Theatre Group: With the present hanging of the cyclorama setting back curtains on the Town Hall stage (the front curtains were installed earlier this year), several people have become quite enthused with the idea of forming the Farmington Players. On Saturday, Nov. 8 at 10 a.m., anyone interested in any aspect of amateur theatre is encouraged to have breakfast at the Dock Square Restaurant, where it is hoped to get things under way. Call 2405 for further details.

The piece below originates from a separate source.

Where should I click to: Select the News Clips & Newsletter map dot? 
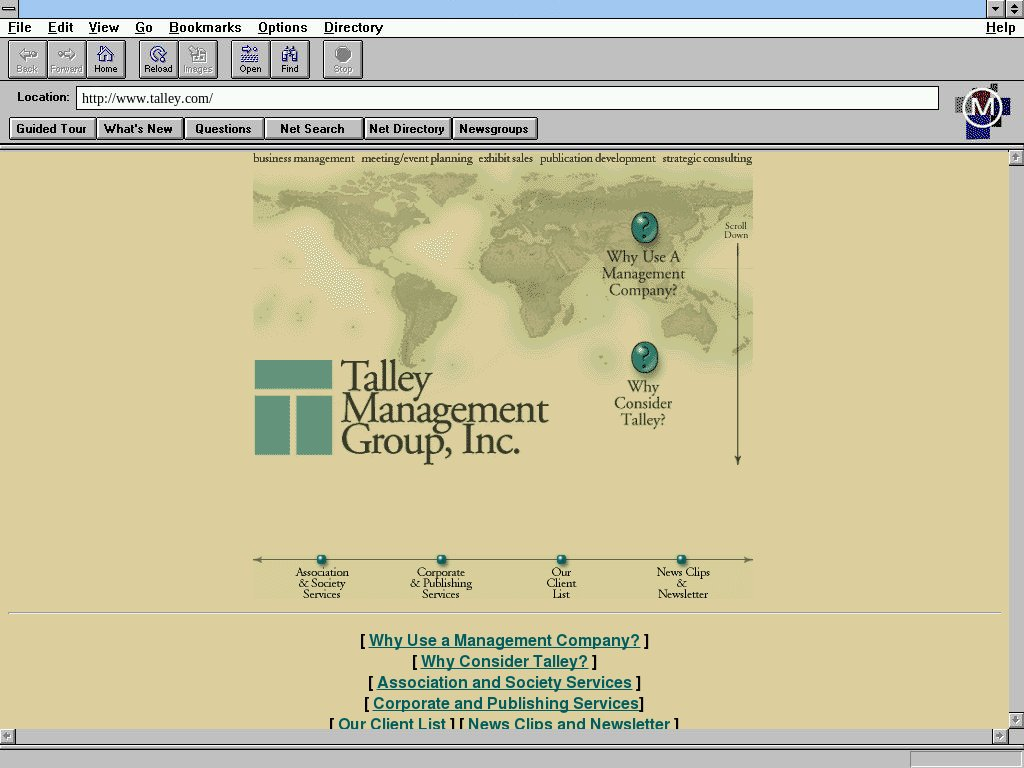coord(682,560)
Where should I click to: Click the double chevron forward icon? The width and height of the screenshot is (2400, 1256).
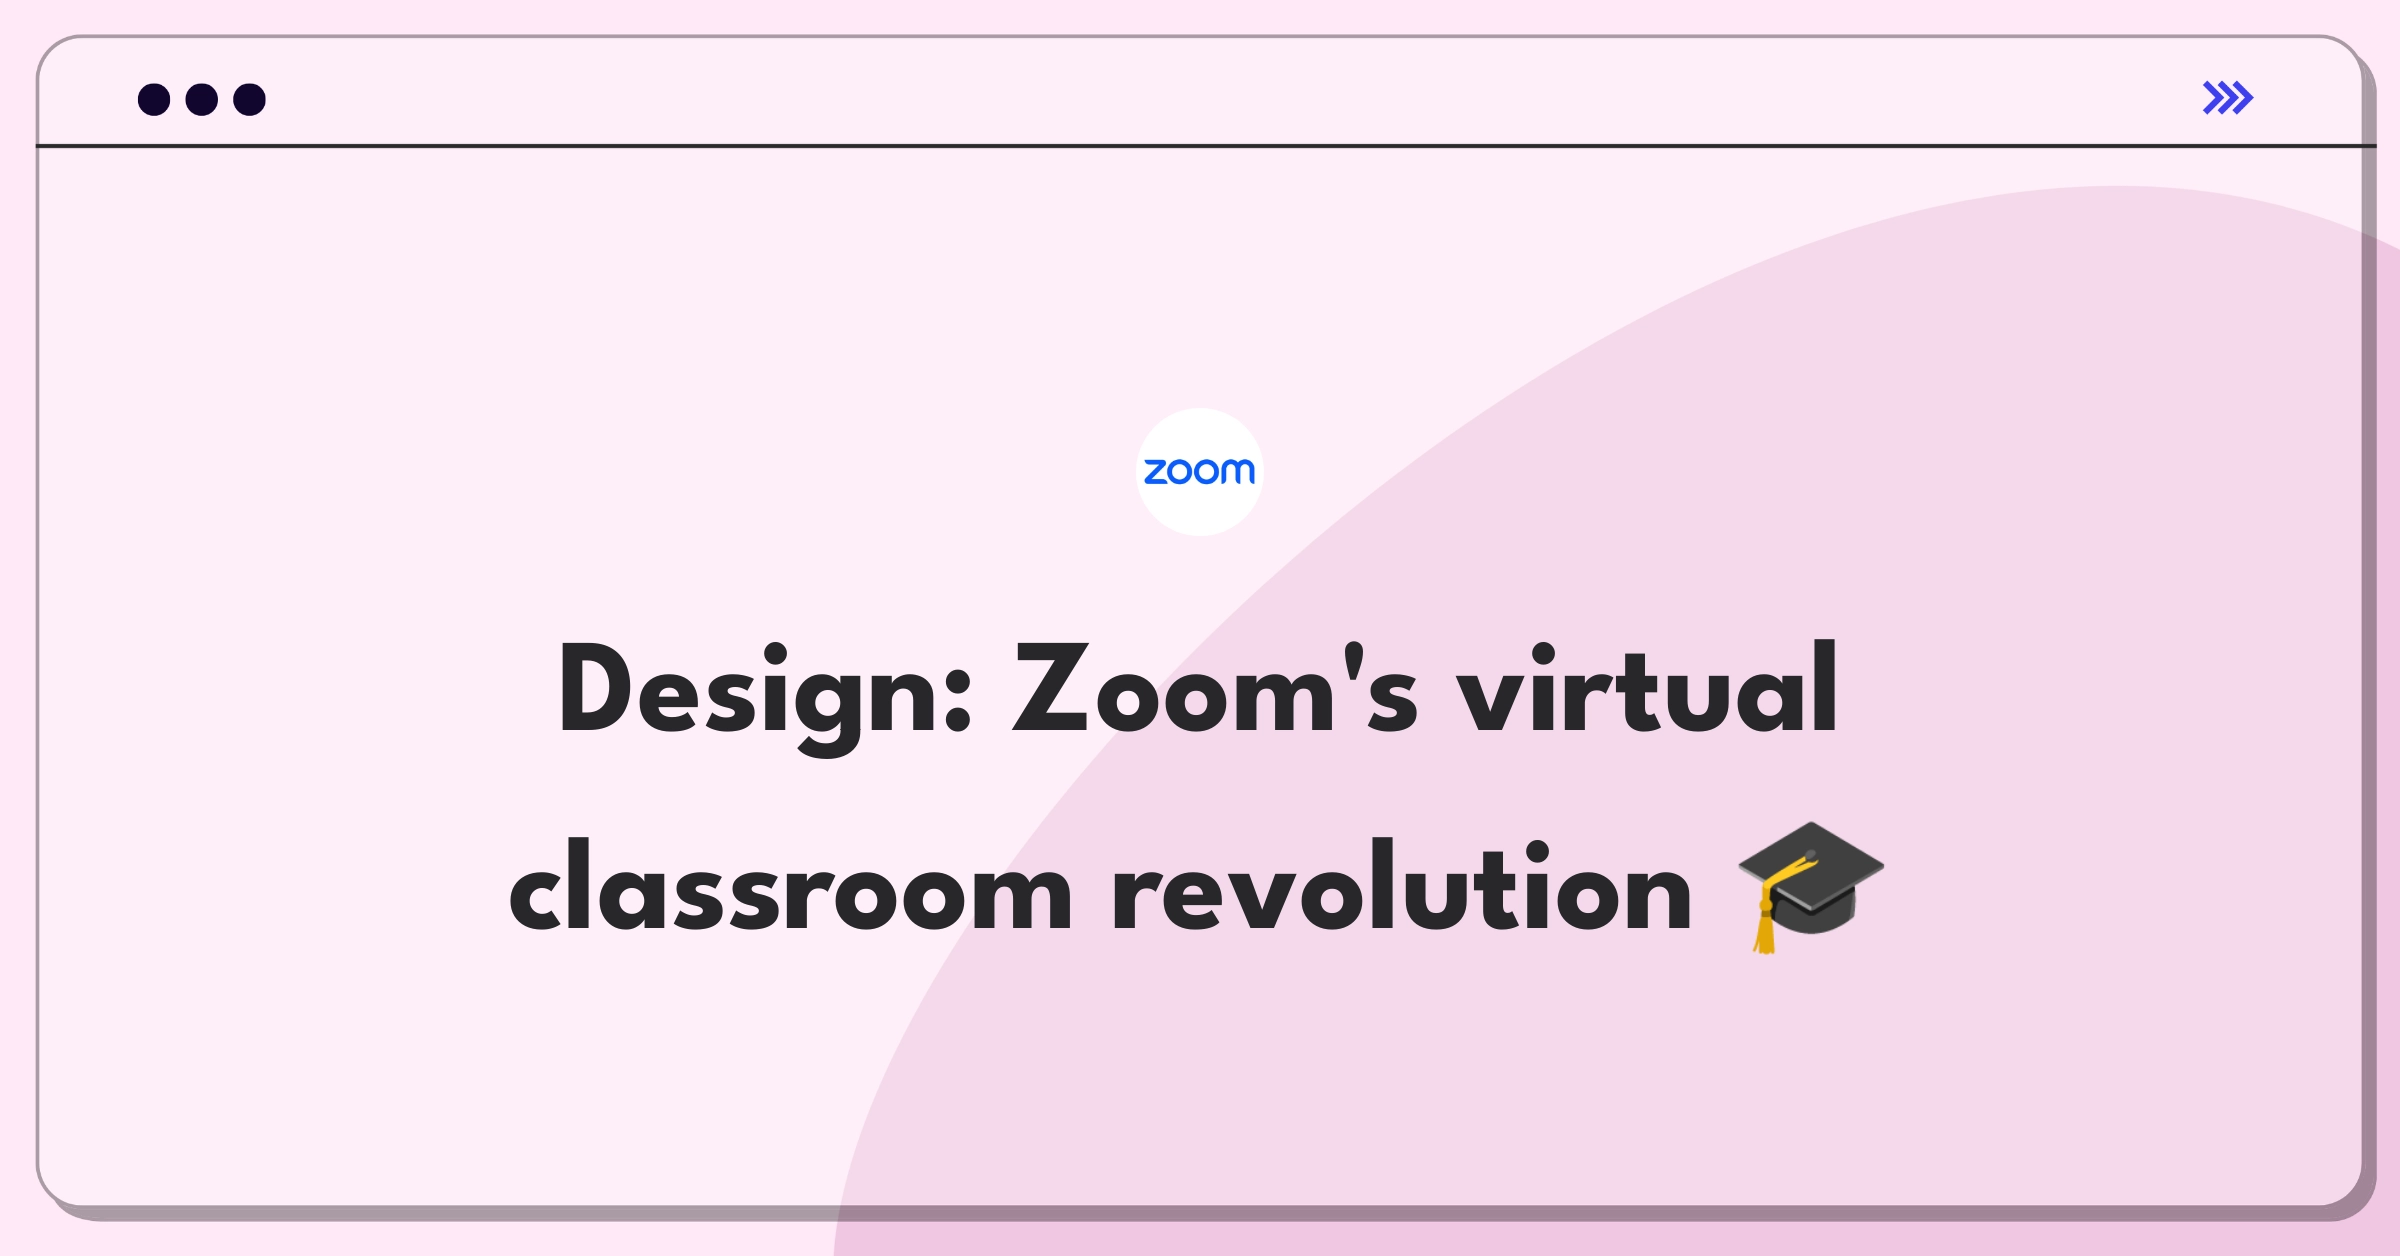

Keep Fit II: Jogging, with all its thrills, is not for everyone, and many ladies in particular, prefer to attend at Main Street School on a Monday evening as part of a T.O.P.S. group. News from the Fat Club, as the members sportingly call it, trickles out now and again. For example, Joyce Nutter has successfully shed the 1.5 pounds gained from nibbling road race food during hours of preparation, but Mrs. Thayer may be in temporary reversal. She revealed recently that every time the Mets scored, she reached for a muffin.

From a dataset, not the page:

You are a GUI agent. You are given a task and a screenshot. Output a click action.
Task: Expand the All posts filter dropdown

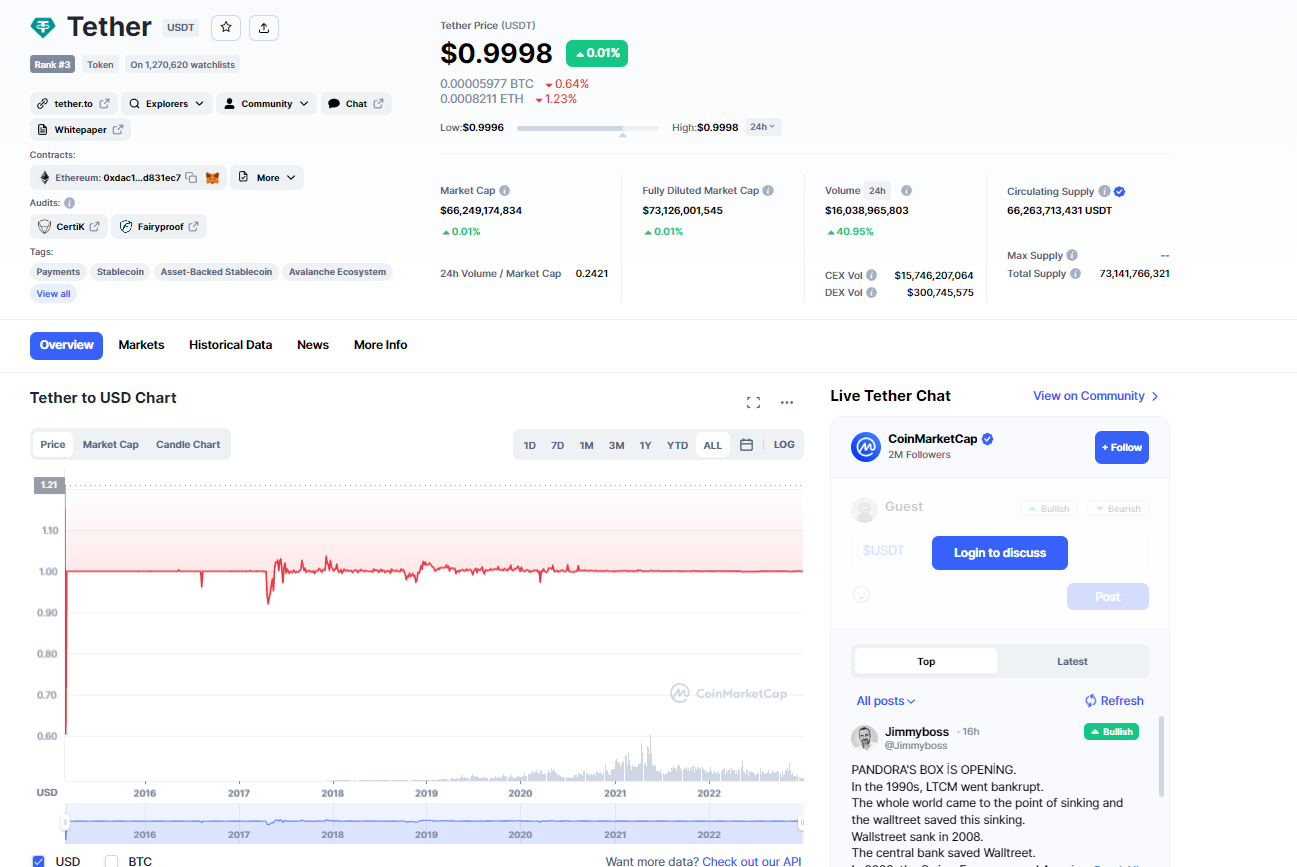click(x=886, y=701)
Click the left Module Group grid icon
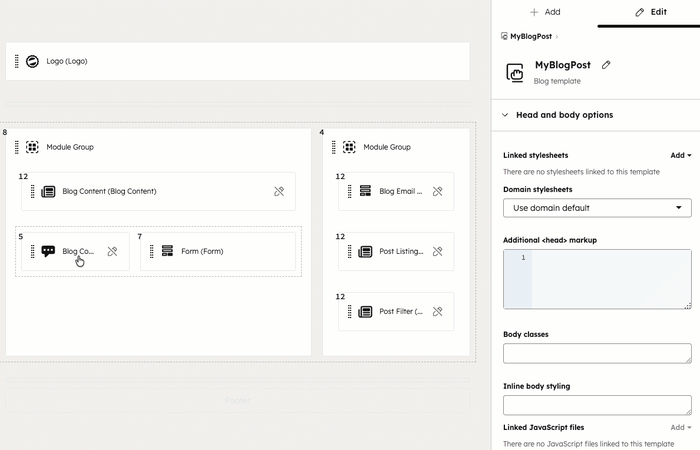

Parking News: Mr. Archie Corson, who has no connection with the preceding paragraph, was spotted fast asleep in his truck, parked on the Square, one evening last week. The police cruiser, parking parallel, shone the spotlight and Archie almost woke, kinda like a hibernating bear disturbed by Richard Attenborough. Not like 40 years ago, when, as a victim of an ancient Farmington wheeze called Old Mae (see Rufus the Barber for details), he ran most of the way to New Durham.

Parking News II: Middleton Police Chief Anita Huckins has a lot on her plate right now, if one is to believe one's Courier. Maybe that explains her lapse of memory outside the Farmington laundromat recently when she locked herself out of her car. A discreet call to Brownie, and his magical lock releaser ensured that she regained entry without anyone noticing.

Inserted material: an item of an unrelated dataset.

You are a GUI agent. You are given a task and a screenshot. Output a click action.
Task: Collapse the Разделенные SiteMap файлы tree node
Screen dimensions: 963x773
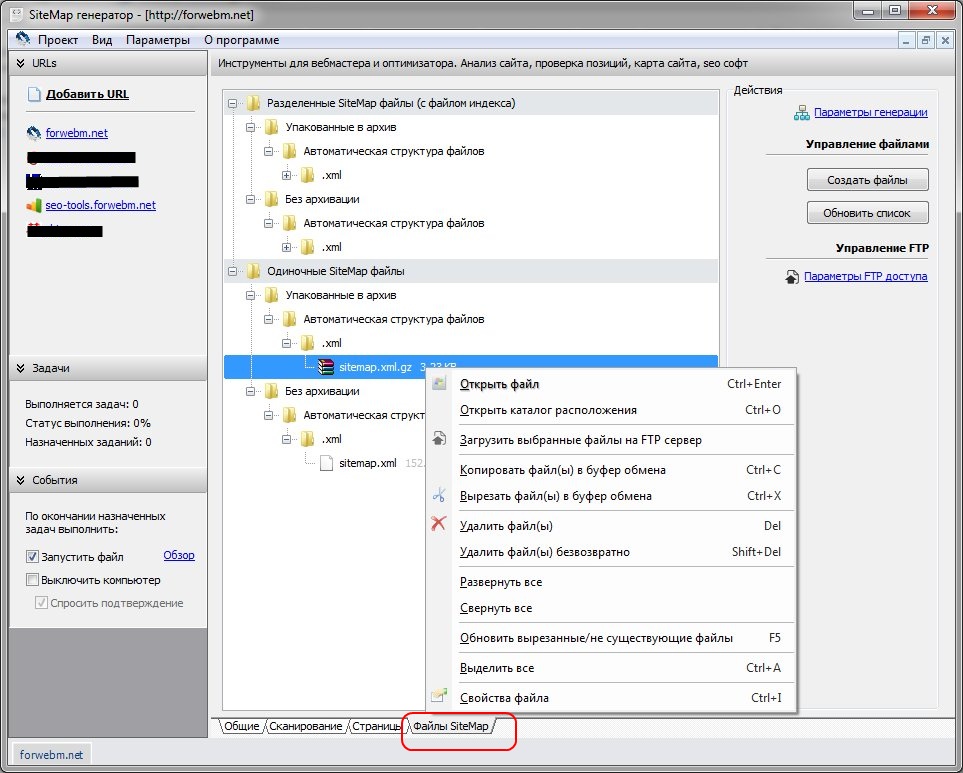tap(234, 103)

Outdoor Club News: Police officers Steve White and Ken Buttons were involved in a real epic in their recent attempt on the Thin Air route to Cathedral Ledge. They had climbed up some 200 feet and were past the crux, when a rainstorm struck and they were compelled to replod their steps. With the greatest of difficulty, suffice to say.

Finally: I would like to acknowledge the thought and impudence that went into mail received from certain disreputable sections of the readership, regarding my recent cat-related injury.